## Action item
Lower down are entries containing pictures. Copy exactly, without those pictures, the lines from the line with "Where should I" through the line with "This screenshot has width=1480, height=895.".
======== Data section ========
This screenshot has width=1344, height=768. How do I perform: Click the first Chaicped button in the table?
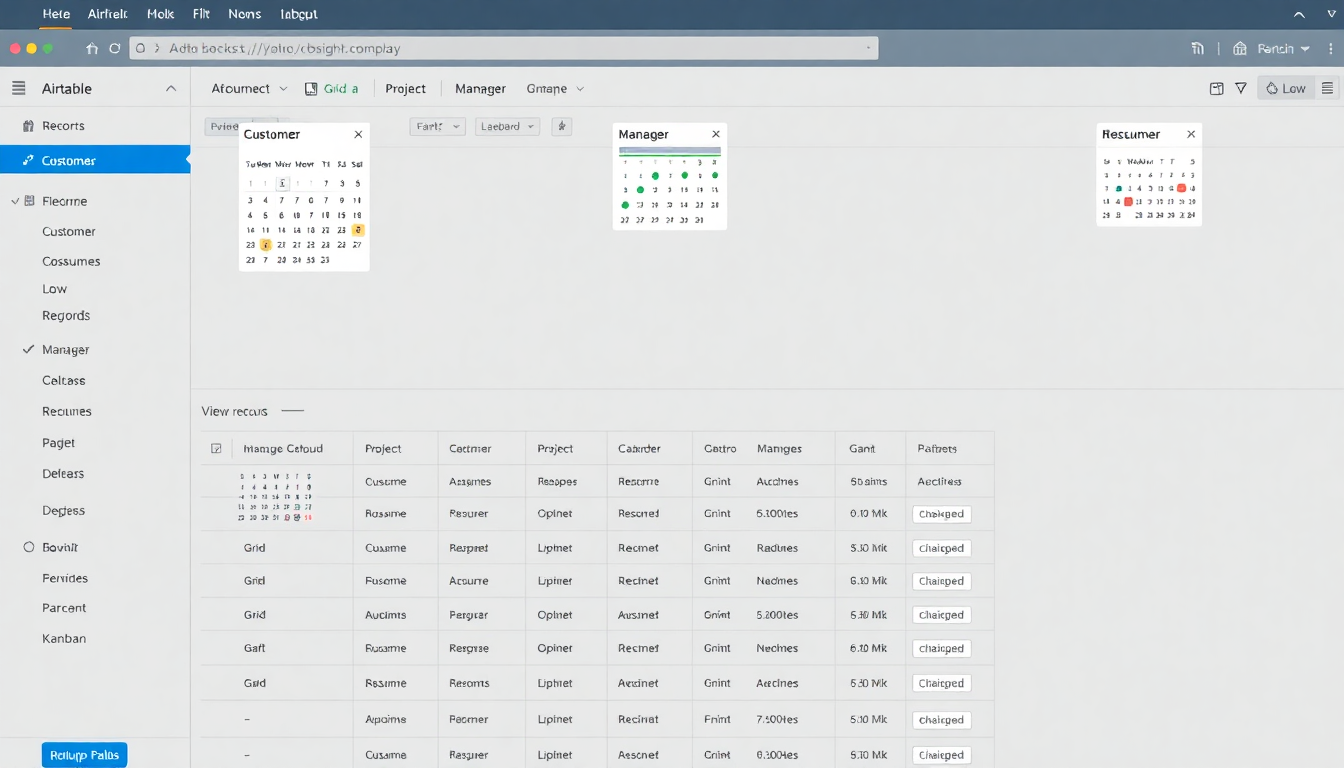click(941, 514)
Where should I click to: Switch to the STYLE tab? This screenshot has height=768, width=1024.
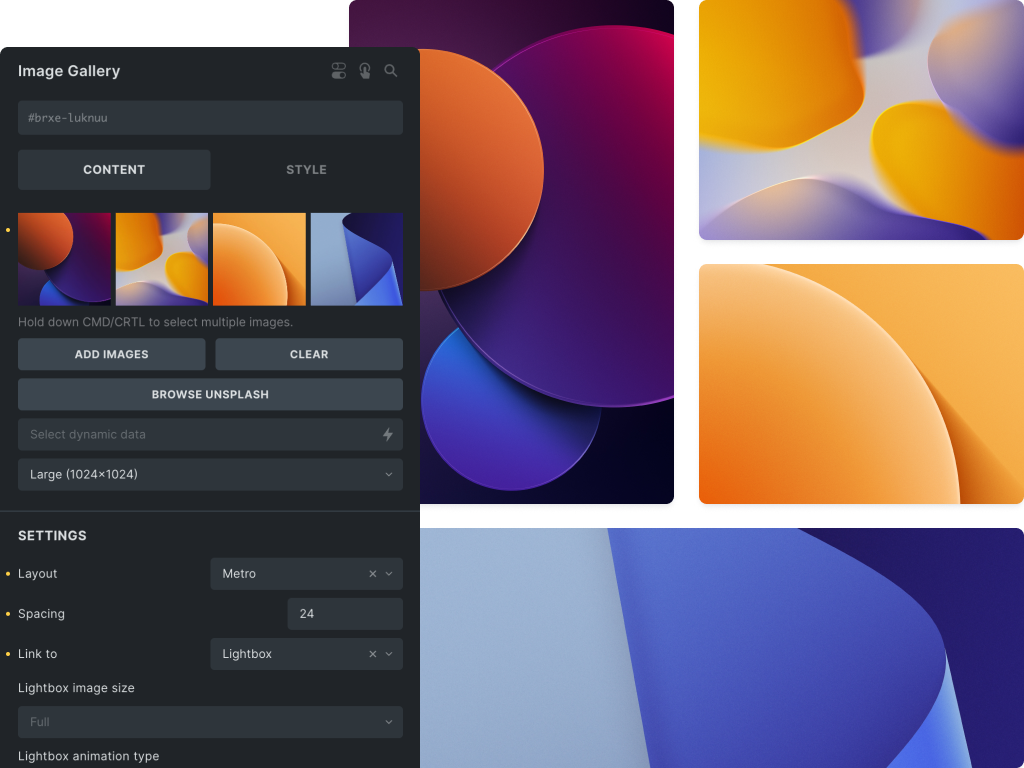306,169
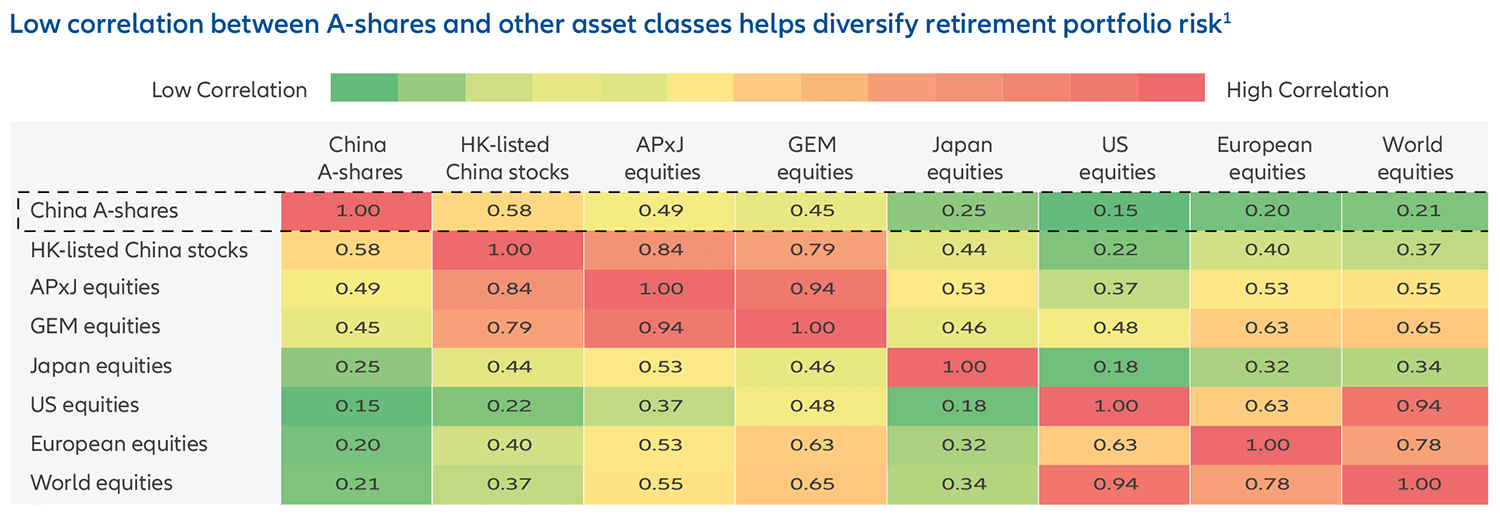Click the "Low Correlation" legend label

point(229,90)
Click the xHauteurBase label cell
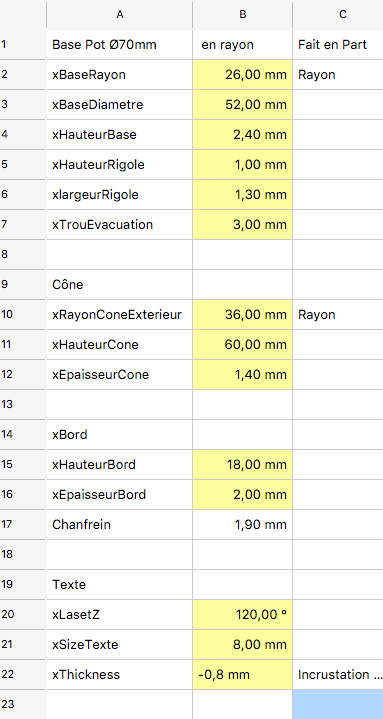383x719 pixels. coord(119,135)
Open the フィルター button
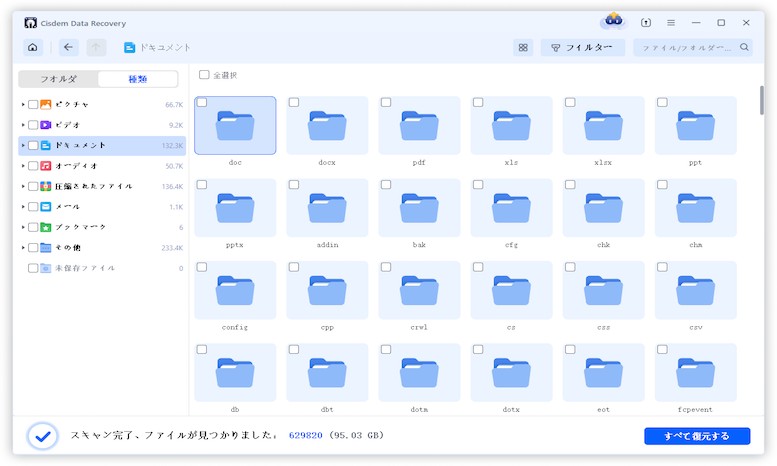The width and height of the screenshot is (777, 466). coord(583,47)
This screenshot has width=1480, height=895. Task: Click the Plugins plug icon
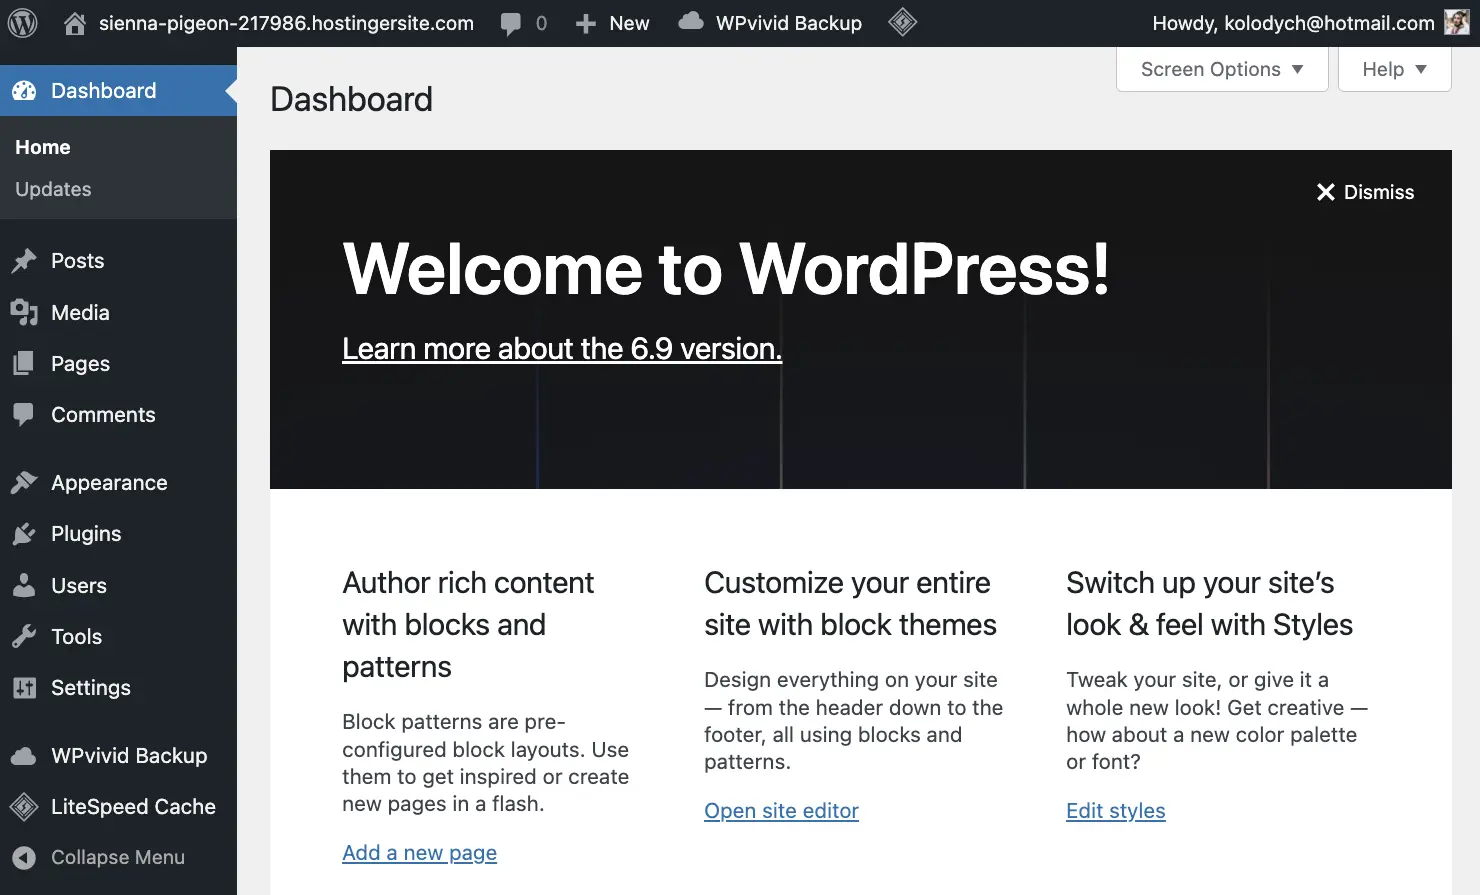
========
======== Data section ========
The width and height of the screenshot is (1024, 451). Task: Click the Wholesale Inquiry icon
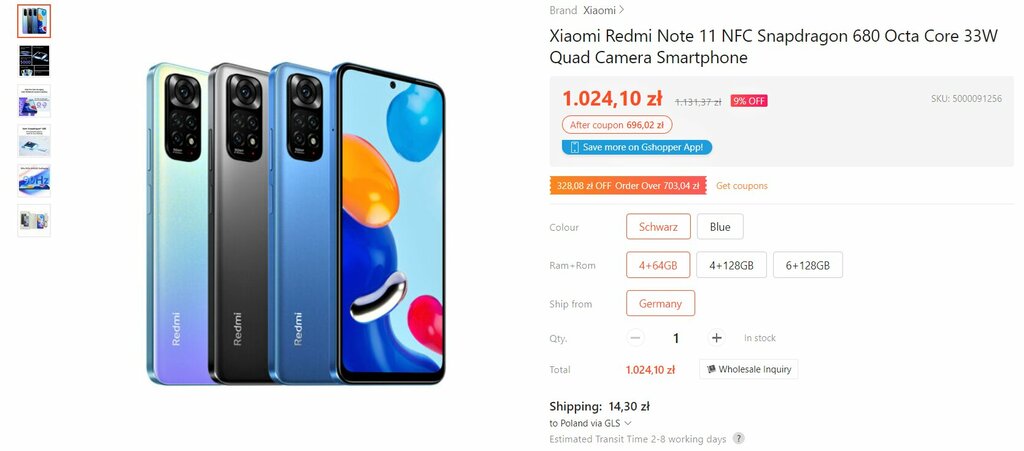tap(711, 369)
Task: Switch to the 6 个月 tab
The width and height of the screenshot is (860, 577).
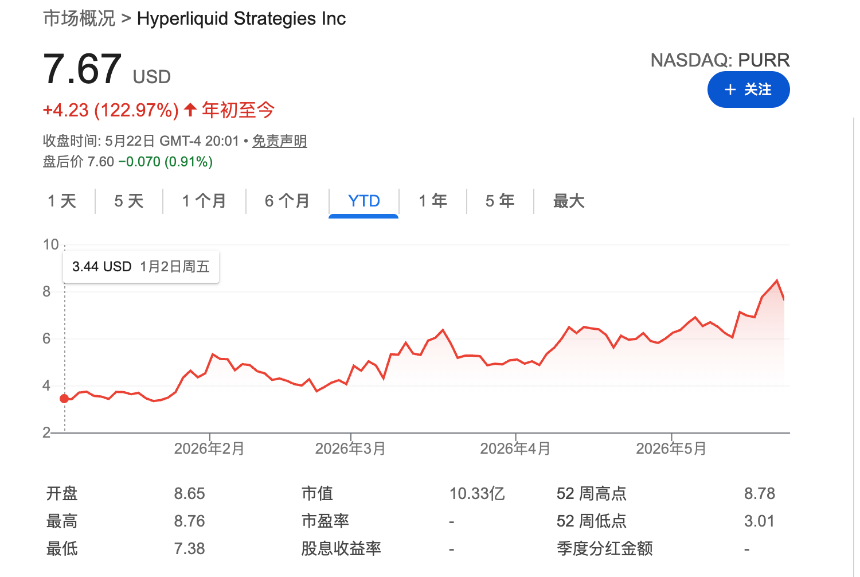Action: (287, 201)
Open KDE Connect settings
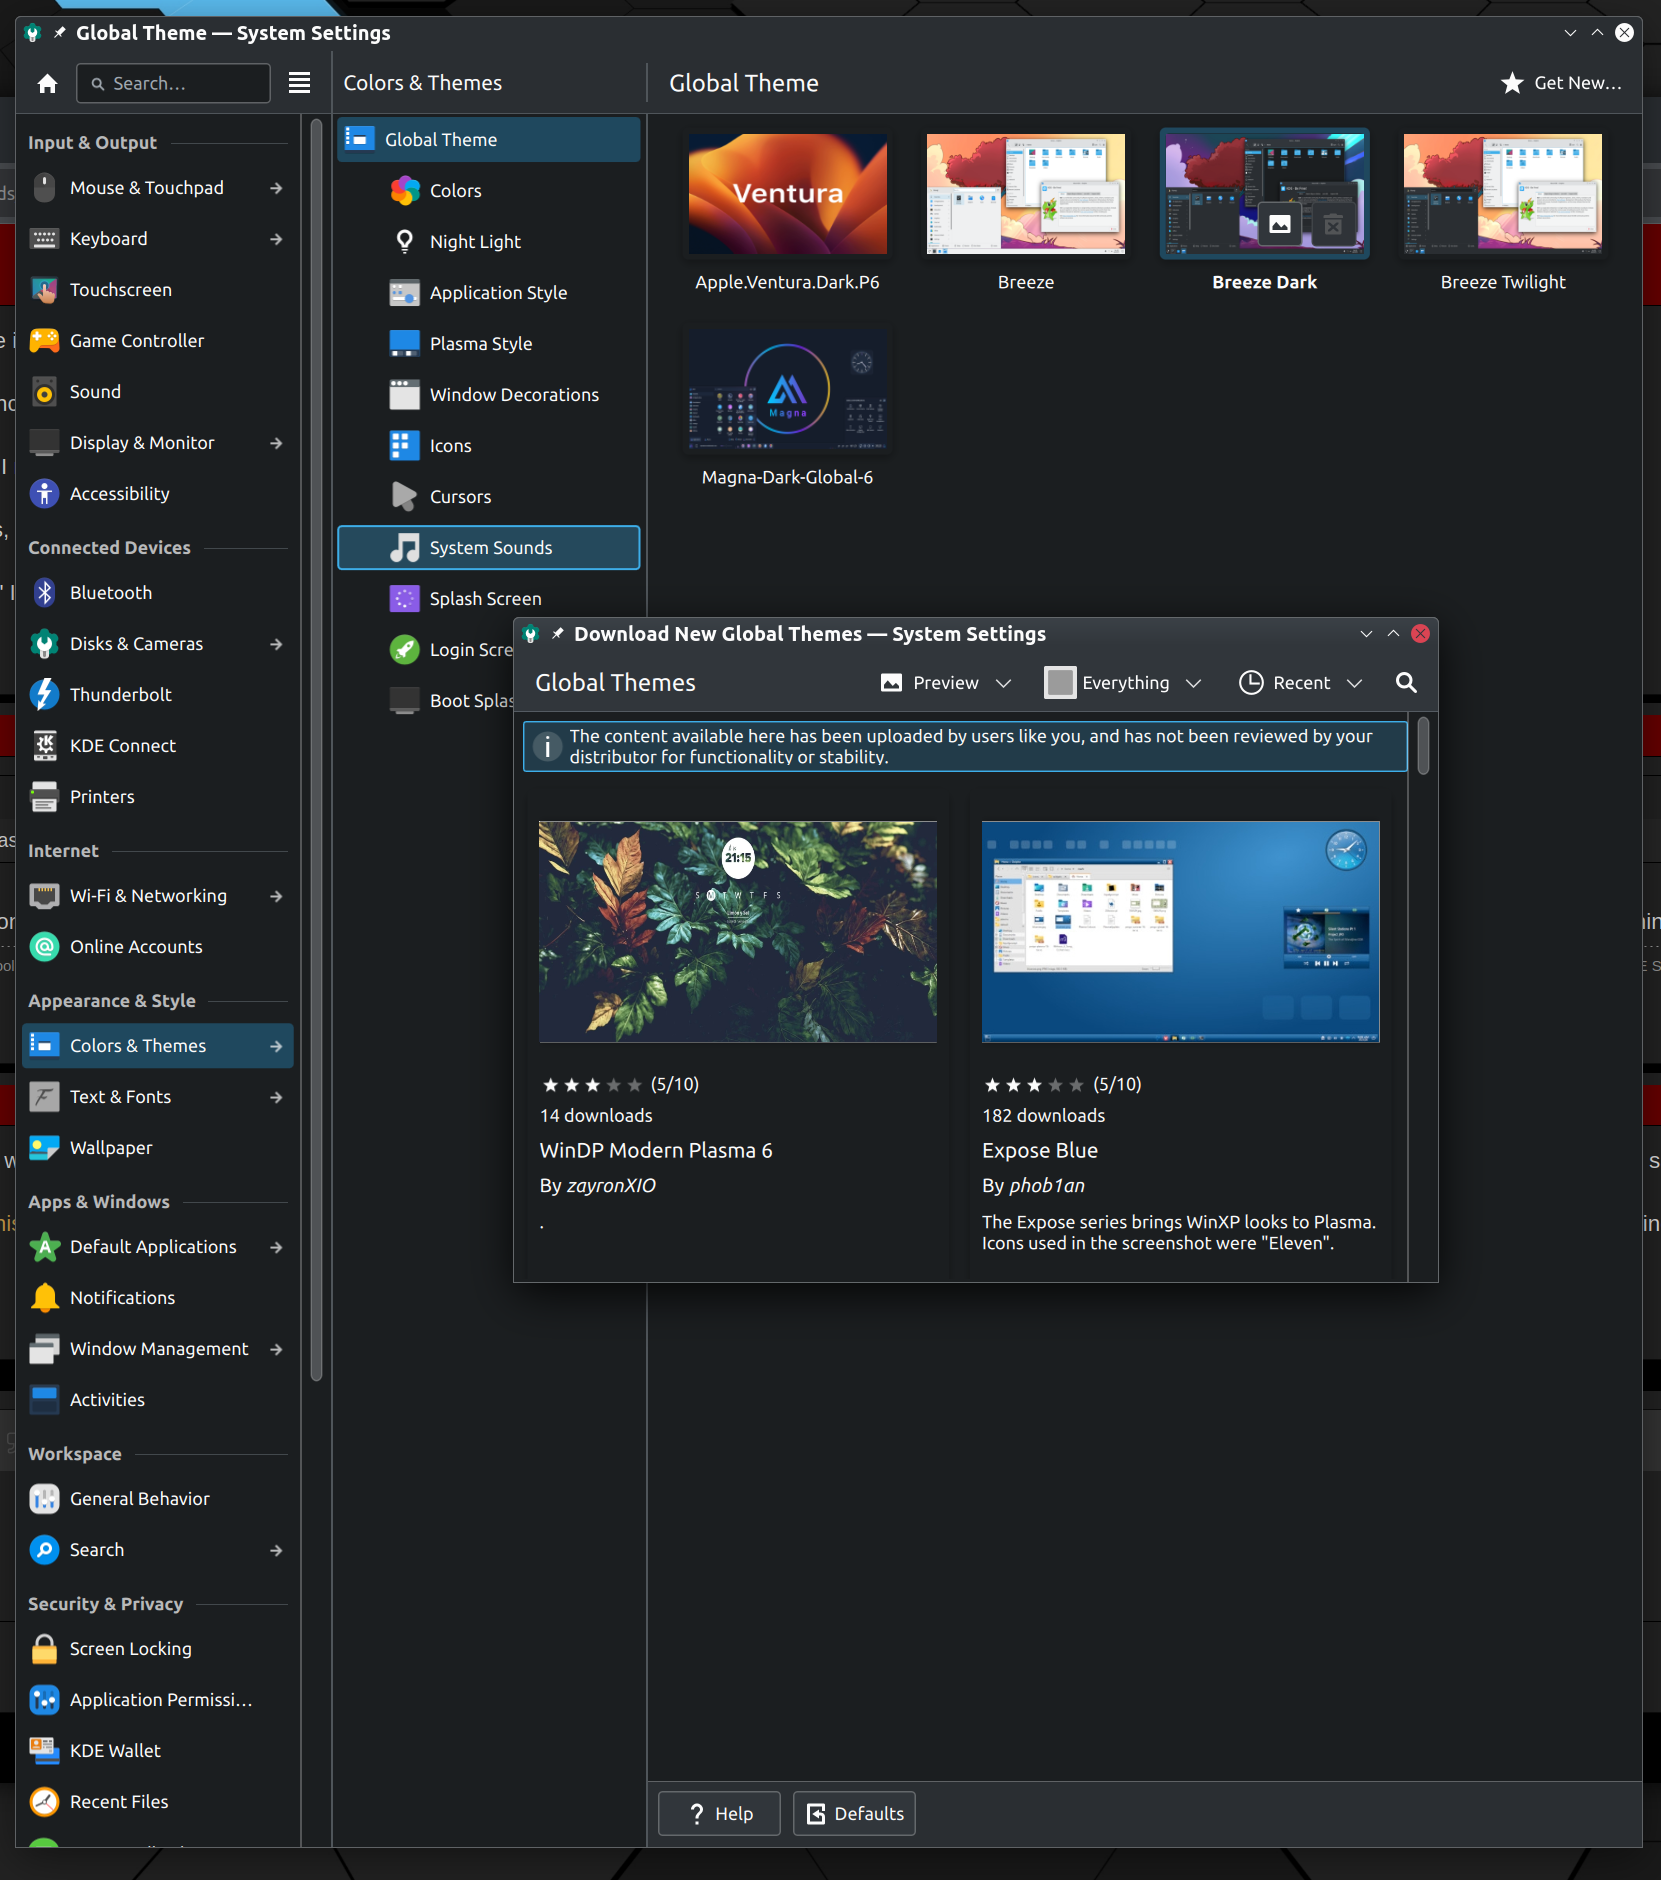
========
## The completed task
Where should I click to: Switch to the STYLE tab? This screenshot has height=768, width=1024.
306,169
Click the "Low Correlation" legend label

point(229,90)
Click the xHauteurBase label cell
383x719 pixels. coord(119,135)
Open the フィルター button
The width and height of the screenshot is (777, 466). coord(583,47)
This screenshot has width=1480, height=895. Task: Click the Plugins plug icon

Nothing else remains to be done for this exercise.